The number of Chinese workers abroad has skyrocketed in recent years, as Beijing seeks natural resources to fuel its economic growth and state owned companies win more contracts to build roads and railways, dig mines and set up telecom networks in Africa, Asia, and Latin America.

Chinese companies employed 812,000 Chinese workers abroad at the end of 2011, according to Commerce Ministry figures.

This week’s kidnappings were only the most recent in a string of such incidents. A list compiled Wednesday by the business magazine Caixin recalled 13 hostage-taking attacks involving over 100 Chinese citizens in 10 countries over the past 5 years.  Fourteen of the victims died.

Targets of the kidnappers included chemical workers in Colombia, construction engineers in Afghanistan, telecommunication workers in Pakistan, miners in Indonesia, and oil workers in Nigeria.

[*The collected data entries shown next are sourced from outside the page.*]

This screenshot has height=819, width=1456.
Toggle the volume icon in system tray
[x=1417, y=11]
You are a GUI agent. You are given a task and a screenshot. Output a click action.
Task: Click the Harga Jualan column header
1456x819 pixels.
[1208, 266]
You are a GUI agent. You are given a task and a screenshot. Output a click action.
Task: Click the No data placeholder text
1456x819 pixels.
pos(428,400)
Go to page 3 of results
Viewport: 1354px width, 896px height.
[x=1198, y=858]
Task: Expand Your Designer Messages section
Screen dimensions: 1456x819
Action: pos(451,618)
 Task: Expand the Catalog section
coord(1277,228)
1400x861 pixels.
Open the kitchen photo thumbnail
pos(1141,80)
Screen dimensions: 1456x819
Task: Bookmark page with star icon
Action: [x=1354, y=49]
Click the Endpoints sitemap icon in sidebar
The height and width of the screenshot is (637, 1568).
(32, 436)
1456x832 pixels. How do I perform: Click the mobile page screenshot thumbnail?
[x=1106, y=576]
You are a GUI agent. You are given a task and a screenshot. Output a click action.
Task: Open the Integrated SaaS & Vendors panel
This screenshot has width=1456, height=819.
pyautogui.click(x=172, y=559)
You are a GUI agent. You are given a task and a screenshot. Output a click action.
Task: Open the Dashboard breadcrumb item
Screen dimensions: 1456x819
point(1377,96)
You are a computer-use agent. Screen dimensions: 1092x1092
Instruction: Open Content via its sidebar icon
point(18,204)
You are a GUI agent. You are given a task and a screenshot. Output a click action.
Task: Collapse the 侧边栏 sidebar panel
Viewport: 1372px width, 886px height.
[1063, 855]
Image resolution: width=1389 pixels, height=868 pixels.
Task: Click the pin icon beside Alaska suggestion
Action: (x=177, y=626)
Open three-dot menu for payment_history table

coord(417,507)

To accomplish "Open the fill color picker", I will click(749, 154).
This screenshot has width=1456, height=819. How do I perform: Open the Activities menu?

The Chinese workers do not seem to have been targeted because of their nationality, but rather because their status as foreigners makes them more valuable as pawns in local conflicts. But a number of factors appear to make Chinese expatriates more vulnerable than their Western counterparts, experts say.

To start with, Chinese companies tend to invest and operate in risky places. “China needs more resources and that drives companies to resource-rich countries that tend also to be dangerous countries,” says Professor Shen.